Mientras tanto, Eyong espera. Y el Levante también. El club valenciano fijó su precio en 25 millones fijos más variables, cinco menos que la oferta rusa rechazada. Una rebaja que refleja la desesperación por ingresar dinero ante una situación económica delicada. “Hemos perdido 30 millones por un sueño que quizá nunca se cumpla”, reconoció en privado un miembro del consejo de administración. La frustración en las oficinas del Ciutat de València es palpable.
El caso recuerda a otros futbolistas que apostaron todo a un solo destino y perdieron. Renato Sanches rechazó al Manchester United esperando al Barça que nunca llegó. Malcom dijo no al Roma por los azulgranas y terminó siendo suplente antes de marcharse a Rusia. La historia del fútbol está llena de jugadores que confundieron un interés tibio con una propuesta formal.
El entorno de Eyong defiende la estrategia. “Tiene 22 años, puede permitirse esperar un mes más”, argumentan desde su círculo más próximo. Pero ese mes podría convertirse en dos, luego en tres, y de repente el mercado se cierra con todas las grandes plazas ocupadas. El Stuttgart ya fichó a otro delantero. El Everton negocia con un ariete brasileño. El Tottenham avanza por un inglés del Championship.

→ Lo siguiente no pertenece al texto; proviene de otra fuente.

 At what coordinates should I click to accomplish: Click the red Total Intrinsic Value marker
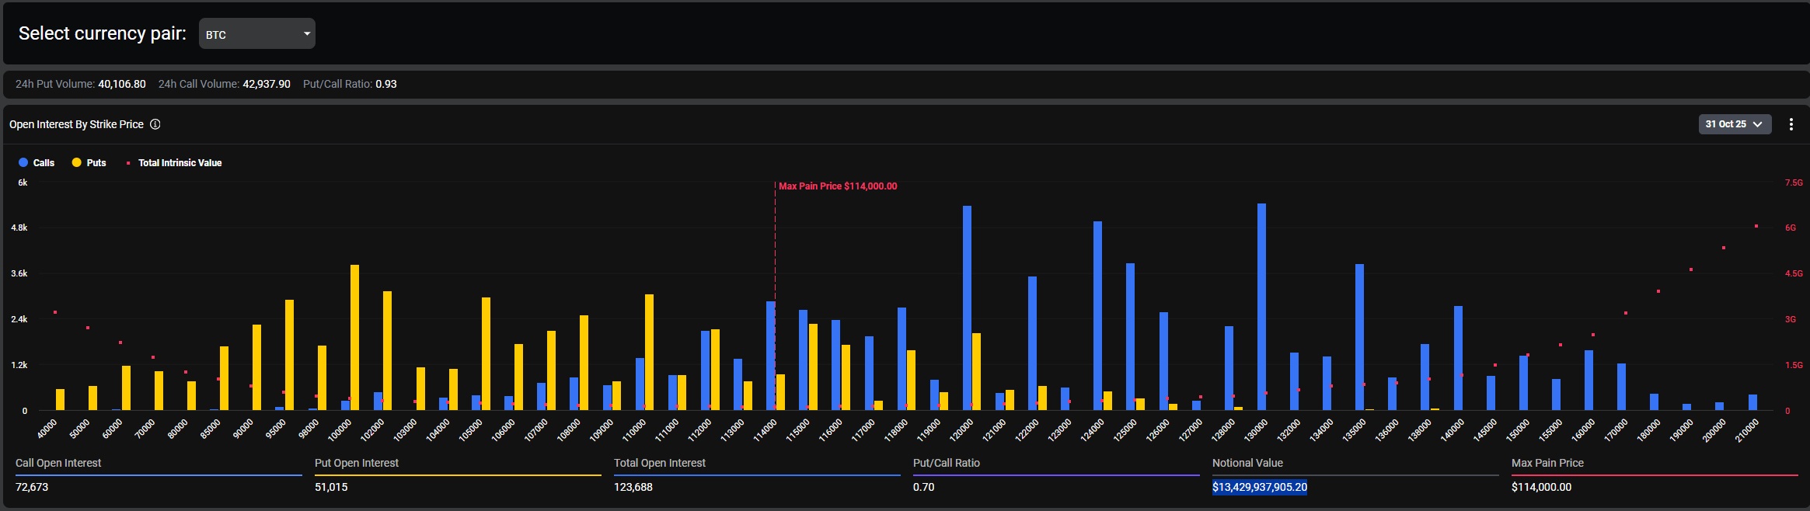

La presión sobre el camerunés aumenta cada día. Sus representantes reciben llamadas constantes de clubes de segunda fila: equipos turcos, griegos, equipos de mitad de tabla en Francia. Ofertas que hace tres meses habría considerado interesantes, pero que ahora suenan a rendición. “Si no es el Barça, tiene que ser algo igual de grande”, insisten en su equipo de agentes. El problema es definir qué significa exactamente “igual de grande” cuando tienes 30 millones de euros sobre la mesa y los dejas marchar.
En el vestuario del Levante, las opiniones están divididas. Algunos compañeros admiran su valentía. Otros cuestionan su realismo. “Todos soñamos con el Barça, pero hay que saber cuándo un tren no va a pasar”, comentó un veterano del equipo en una conversación privada. La frase resume el dilema de Eyong: ¿cuánto tiempo puedes esperar a un club que tal vez no te quiere lo suficiente?
La situación ha generado un precedente incómodo en el mercado español. Otros jugadores jóvenes observan el caso con atención. Si Eyong triunfa y el Barça finalmente llama, se convertirá en un ejemplo de paciencia recompensada. Si fracasa y termina en un destino menor, será la advertencia perfecta sobre los peligros de rechazar dinero seguro por sueños inciertos.
Quedan seis semanas de mercado. El Barça sigue sin pronunciarse oficialmente. El CSKA de Moscú ya fichó a otro delantero africano. El Levante reza porque alguien pague esos 25 millones antes del cierre. Y Eyong continúa mirando su teléfono cada mañana, esperando la llamada que cambiará su vida.
¿Apuesta valiente de un futbolista que conoce su valor o error de principiante que pagará caro?